The world of decentralized exchanges (DEXes) kicked off in earnest in 2020: starting at $666 million in January 2020, monthly trading volume exploded to $68 billion by January 2021, about a 100x increase. Needless to say, the industry is still undergoing a maturation process. DEXes are innovating on their liquidity models, traders are experimenting with new trading venues including aggregators, and liquidity providers and market makers are chasing each new way to maximize their profits. In this piece, we will explore one dimension of this process: how DEX market making is continuing to evolve.

How Much Market Could A Market Maker Make If A Market Maker Could Make Markets? (or “Market Making, Simplified”)

  • Imagine a centralized exchange that only two traders will visit today: Alice and Bob.
  • Alice arrives at the exchange willing to sell 1 ETH for as little as 2000 USDC at 12:00 pm today.
  • Bob will arrive at the exchange willing to buy 1 ETH for as much as 2001 USDC at 12:01 pm today.
  • The market maker (“MM”) is willing to buy ETH for 2000 USDC from Alice at 12:00 pm, hold it for one minute, and sell it to Bob at 12:01 pm for 2001 USDC.
  • Without the MM, Alice would not be able to sell her 1 ETH at the time she arrived at the exchange, and Bob would not have anyone to buy his 1 ETH from at the time he arrived at the exchange.

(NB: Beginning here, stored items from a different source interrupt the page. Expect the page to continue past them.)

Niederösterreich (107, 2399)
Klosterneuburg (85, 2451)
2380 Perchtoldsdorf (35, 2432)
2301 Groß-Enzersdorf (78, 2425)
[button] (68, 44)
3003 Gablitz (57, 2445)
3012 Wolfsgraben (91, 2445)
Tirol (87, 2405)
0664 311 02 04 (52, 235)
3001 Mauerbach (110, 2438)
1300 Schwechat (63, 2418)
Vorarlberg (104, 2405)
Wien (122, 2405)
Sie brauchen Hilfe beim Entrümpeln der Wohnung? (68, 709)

The presence of sophisticated market makers means there’s always someone to sell to and to buy from, so that markets are liquid. Sophisticated market makers, in short, help resolve the coincidence of wants problem.

Easy money for the MM, right? Not exactly. The MM has two main “costs”, which make this a difficult enterprise: (1) inventory risk and (2) execution costs. The MM takes on the “inventory risk” of holding that 1 ETH for one minute: if Bob wasn’t willing to pay as much as the MM paid (2000 USDC), the MM would take a loss. In addition, the MM has to pay for the technological infrastructure to execute the transaction and must pay transaction fees and costs (“execution costs”) associated with it. In exchange for inventory risk and execution costs, the MM is compensated with the difference between the price it bought at and where it sold at, the “spread”, which in this example is 1 USDC.

For a successful MM, the following must be true on average:

Compared to our example, in practice the spread is much smaller - usually a few basis points (1 bp = 0.01%) - and so is the time between trades (usually milliseconds). There’s millions of traders and trading pairs. That’s market making in a nut-shell. It’s a necessary component to any modern, well-functioning exchange.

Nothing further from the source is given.